Non sembra, invero, revocabile in dubbio neanche nella specie la portata confessoria di quanto esposto nel sopracitato parere del Comitato di verifica secondo cui “gli elementi e le circostanze di fatto evidenziati si prospettano in rapporto di valida efficienza etiopatogenetica con l’insorgenza e l’evoluzione della predetta affezione”.
4. Deve richiamarsi a tal riguardo, ad ulteriore supporto del positivo riconoscimento del nesso causale che collega la grave malattia contratta e i fattori di rischio connessi al servizio svolto in scenari di guerra contaminati, l’orientamento giurisprudenziale in base al quale viene censurata, in particolare, la mancata considerazione dell’effetto carcinogenico delle nanoparticelle di metalli pesanti che, proprio sulla base di studi internazionali, ha portato il legislatore a riconoscere alle vittime del munizionamento ad uranio impoverito particolari benefici (v. ex multis Cons. Stato, IV, 4.9.2013, n. 4440).
In presenza dei suddetti fattori di rischio a cui il militare è stato effettivamente esposto, l’Amministrazione non può invocare, quale fattore ostativo al riconoscimento della causa di servizio, la mancanza di una chiara evidenza scientifica circa il carattere oncogenetico dell’esposizione umana a residui di combustione di metalli pesanti, in primis DU: la prova liberatoria non può consistere semplicemente nell’invocare il fattore causale ignoto, ma deve spingersi sino a provare convincentemente il fattore causale fortuito, ossia quello specifico agente, non prevedibile e, comunque, non prevenibile, che ha provocato l’evento di danno.

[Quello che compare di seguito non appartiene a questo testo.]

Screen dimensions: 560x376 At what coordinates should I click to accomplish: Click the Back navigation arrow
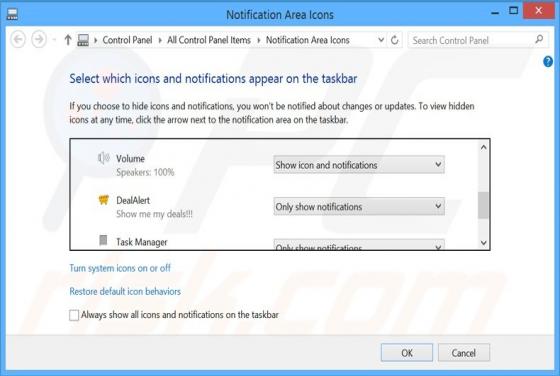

Altrimenti detto, nel quadro di una responsabilità posta a garanzia di beni primari, nell’ambito di un ordinamento di settore connotato dall’insindacabilità degli ordini, nel contesto di una missione in un teatro operativo interessato da recenti eventi bellici ed ancora pervaso da plurimi, insidiosi e multifattoriali fattori di pericolo, il rischio causale ignoto grava sull’Amministrazione e non sul singolo militare.
Del resto, la causa ignota, categoria gnoseologica e non ontologica, non è altro che la conseguenza dell’attuale ignoranza scientifica circa i nessi eziologici: è cioè un dato umano, relativo e dinamico, non una realtà naturale, assoluta e fissa (è quanto si afferma nella sentenza del Consiglio di Stato n.7557/2020).
5. Sotto il profilo probatorio, con recente decisione del Consiglio di Stato, sez. II, 7 marzo 2022, n.